Arctic and Antarctic

 

The coldest places on earth – two delicate ecosystems- are most affected by the major climate and environmental changes that are altering our planet, causing a risk to life in the geographically and politically fragile areas such as within the circumpolar zones.
Among the most extreme and hard to reach places – for a long time they have been left untouched by the modern man – Arctic and Antarctica have been the first places to show worrying signs of climate and environmental changes. Today these areas are recognised as the ‘scales’ of climate change.

In recent years economically powerful countries have been focussing on these areas, eager to exploit the large mineral wealth in the subsurface.

The scientific community is alarmed by the sudden way in which the changes to these environments are manifesting. We are no longer living within the earth’s natural cycles. The consequences of the adverse affects caused by human activity will be very long lasting.

The native inhabitants of the Arctic – human and animal – have struggled to oppose the actions and enterprises –great and small- aimed to obtain privileges and rights over their territory. To respect the arctic environment is a choice as there is no international protocol to protect the area.

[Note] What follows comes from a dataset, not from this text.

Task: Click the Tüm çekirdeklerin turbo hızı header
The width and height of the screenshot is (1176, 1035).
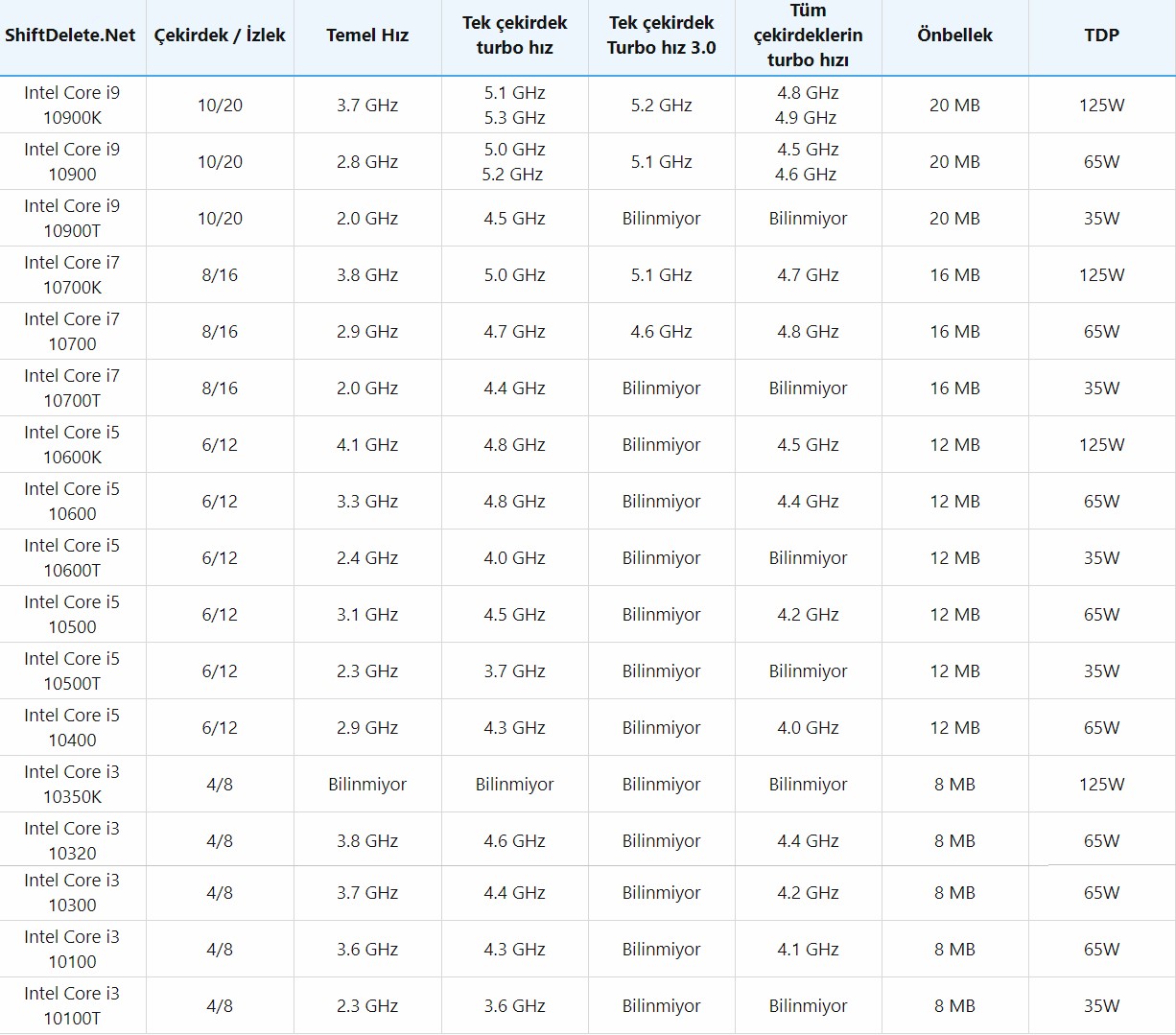Action: click(x=808, y=35)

In Antarctica the situation is very different. Apparently the Antarctic ice cap is still ‘virgin’. Officially, only scientific research can take place there and an international treaty protects and supervises ongoing operations. The Antarctic Treaty (to which Italy is a signatory) was signed on December 1st, 1959 and is valid until 2059.

Apparently, both circumpolar regions are not related to the rest of the world, and countries in the temperate zones of the world do not seem to have relationships of interdependence, cause and effect. Unfortunately, this is an illusion, a form of unconsciousness.

In reality, what happens between the two polar circles and the poles effects temperate regions? It is only a matter of time. The melting ice caps, raising ocean levels, ozone depletion, extinction of indigenous population,  animals and plants are just the most obvious and popular events  recognised by the public. But they are not recognised nearly as much as they should be.

The public needs to be shocked to realise, to understand and to act accordingly. An International Polar Year every 50 years – the last one just ended and with little media coverage – is not enough to keep public attention alive. We need consistency and strategies.

The proposal is to:

  • urge world governments to take action as soon as possible with concrete actions of reducing emissions of greenhouse gases and in limiting the uncontrolled consumption of the planets resources;  
  • support the international scientific community in research work on the poles;
  • stimulate government (libraries, schools, municipalities, etc..) to propose regular cultural events, scientific workshops and editorial production in their program plan: exhibitions, conferences, working with the students may make   Artic and Antarctica more aware, more present in the thoughts of everybody, less indifferent, less remote;
  • promote all levels of government communication activities that inform the public about the risks of maintaining the status quo;
  • listen to the voice of the Arctic people, who were among the first to suffer the adverse effects of climate change and to announce the gravity of the situation;
  • call on all citizens of the world to be aware that there are simple everyday actions they can do to start improving the future that we pass on to our children.